Istruzioni di lavoro:
Mostra ogni riga delle voci che contiene la parola "title".

Voci tratte da una fonte di dati:
——
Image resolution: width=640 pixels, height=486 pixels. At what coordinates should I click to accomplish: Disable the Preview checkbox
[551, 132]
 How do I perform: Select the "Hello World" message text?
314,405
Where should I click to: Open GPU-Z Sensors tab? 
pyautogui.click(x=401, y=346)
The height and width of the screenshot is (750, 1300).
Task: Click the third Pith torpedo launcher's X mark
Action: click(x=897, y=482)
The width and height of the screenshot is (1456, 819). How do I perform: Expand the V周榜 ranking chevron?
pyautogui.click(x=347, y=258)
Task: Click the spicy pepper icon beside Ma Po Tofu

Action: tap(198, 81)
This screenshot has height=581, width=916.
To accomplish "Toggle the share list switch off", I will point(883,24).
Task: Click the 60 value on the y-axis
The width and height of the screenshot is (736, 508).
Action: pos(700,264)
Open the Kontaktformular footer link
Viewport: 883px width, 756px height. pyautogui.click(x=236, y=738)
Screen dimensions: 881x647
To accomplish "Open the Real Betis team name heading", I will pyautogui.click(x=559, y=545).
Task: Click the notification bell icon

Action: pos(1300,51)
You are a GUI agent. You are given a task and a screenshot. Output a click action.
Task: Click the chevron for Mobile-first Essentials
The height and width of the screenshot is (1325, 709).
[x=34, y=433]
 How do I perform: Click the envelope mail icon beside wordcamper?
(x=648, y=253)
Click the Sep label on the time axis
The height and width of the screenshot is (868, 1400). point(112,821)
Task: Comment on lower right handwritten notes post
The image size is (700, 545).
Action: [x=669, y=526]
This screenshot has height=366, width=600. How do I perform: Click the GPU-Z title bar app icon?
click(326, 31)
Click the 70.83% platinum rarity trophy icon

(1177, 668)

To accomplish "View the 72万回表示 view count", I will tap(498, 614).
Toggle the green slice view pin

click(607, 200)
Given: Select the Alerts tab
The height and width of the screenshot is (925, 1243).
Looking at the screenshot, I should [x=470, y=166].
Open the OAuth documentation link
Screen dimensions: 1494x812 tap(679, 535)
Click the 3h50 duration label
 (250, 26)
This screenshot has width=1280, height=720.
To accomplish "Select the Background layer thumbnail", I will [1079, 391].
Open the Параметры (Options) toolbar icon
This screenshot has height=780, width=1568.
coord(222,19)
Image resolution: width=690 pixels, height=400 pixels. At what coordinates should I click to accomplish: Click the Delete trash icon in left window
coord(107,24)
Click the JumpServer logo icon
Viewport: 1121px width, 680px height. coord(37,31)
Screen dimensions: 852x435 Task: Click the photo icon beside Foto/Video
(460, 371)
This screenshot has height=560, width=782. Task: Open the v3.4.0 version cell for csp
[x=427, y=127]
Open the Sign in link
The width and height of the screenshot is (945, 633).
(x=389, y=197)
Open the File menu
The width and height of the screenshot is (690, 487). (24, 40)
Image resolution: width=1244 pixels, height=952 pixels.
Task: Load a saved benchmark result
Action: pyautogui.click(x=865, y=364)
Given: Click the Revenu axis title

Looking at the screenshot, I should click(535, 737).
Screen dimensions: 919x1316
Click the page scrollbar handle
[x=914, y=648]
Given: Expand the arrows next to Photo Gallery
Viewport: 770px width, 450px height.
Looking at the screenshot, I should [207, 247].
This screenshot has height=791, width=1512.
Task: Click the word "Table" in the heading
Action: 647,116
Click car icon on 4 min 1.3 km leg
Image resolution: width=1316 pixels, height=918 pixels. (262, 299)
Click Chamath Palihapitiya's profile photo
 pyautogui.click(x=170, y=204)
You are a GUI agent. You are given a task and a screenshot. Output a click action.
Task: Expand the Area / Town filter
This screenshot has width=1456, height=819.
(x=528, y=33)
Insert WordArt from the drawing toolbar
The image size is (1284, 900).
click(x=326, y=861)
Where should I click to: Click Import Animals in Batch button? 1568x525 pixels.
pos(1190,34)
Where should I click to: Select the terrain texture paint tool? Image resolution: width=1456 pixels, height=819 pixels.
——
Risultato:
This screenshot has height=366, width=600. How do I perform: Click the GPU-Z title bar app icon?
Given: Click the Revenu axis title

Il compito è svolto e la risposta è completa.